- Born: 1951 (age 74–75) Canton, Ohio
- Citizenship: United States
- Occupations: Writer Graphic novelist
- Website: Official website

= Katherine Arnoldi =

American writer and graphic novelist

Katherine Arnoldi (born 1951 in Canton, Ohio) is an American writer and graphic novelist. Arnoldi is perhaps best known for her graphic novel, The Amazing “True” Story of a Teenage Single Mom (Hyperion: 1998). In 1999, "The Amazing “True” Story of a Teenage Single Mom was cited as a top book of the year by the Young Adult Library Services Association of the American Library Association. According to WorldCat, the book is held in 452 libraries.
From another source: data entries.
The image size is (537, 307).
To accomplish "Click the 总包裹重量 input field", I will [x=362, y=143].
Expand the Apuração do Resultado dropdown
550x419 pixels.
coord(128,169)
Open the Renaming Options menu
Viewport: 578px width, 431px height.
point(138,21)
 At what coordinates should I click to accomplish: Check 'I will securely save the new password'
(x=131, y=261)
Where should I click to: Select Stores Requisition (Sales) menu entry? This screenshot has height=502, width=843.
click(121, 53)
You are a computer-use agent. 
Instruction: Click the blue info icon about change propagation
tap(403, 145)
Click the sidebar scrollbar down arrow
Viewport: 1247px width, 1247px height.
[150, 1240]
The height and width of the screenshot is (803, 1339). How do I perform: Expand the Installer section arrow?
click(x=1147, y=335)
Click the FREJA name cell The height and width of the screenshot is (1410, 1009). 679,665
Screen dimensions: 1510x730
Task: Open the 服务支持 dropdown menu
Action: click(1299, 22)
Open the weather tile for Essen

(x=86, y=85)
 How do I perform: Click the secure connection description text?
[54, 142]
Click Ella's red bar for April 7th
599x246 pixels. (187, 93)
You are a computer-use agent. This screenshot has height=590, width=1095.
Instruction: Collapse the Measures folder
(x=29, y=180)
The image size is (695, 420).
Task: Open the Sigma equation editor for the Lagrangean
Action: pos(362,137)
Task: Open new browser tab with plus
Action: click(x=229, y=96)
Arnoldi's 2007 collection of stories All Things Are Labor won the Juniper prize and was then published by the University of Massachusetts Press in the series of such honored works therein. She has also been a recipient of the Hensfield Transatlantic fiction award, a Jerome Lowell DeJur award in fiction from the City College of New York and two New York Foundation for the Arts awards. In 2008–2009, she was a Fulbright scholar in Paraguay. She has been a fellow at the Blue Mountain Center and the MacDowell Colony. Currently, Arnoldi is an adjunct professor at the John Jay College of Criminal Justice in New York City.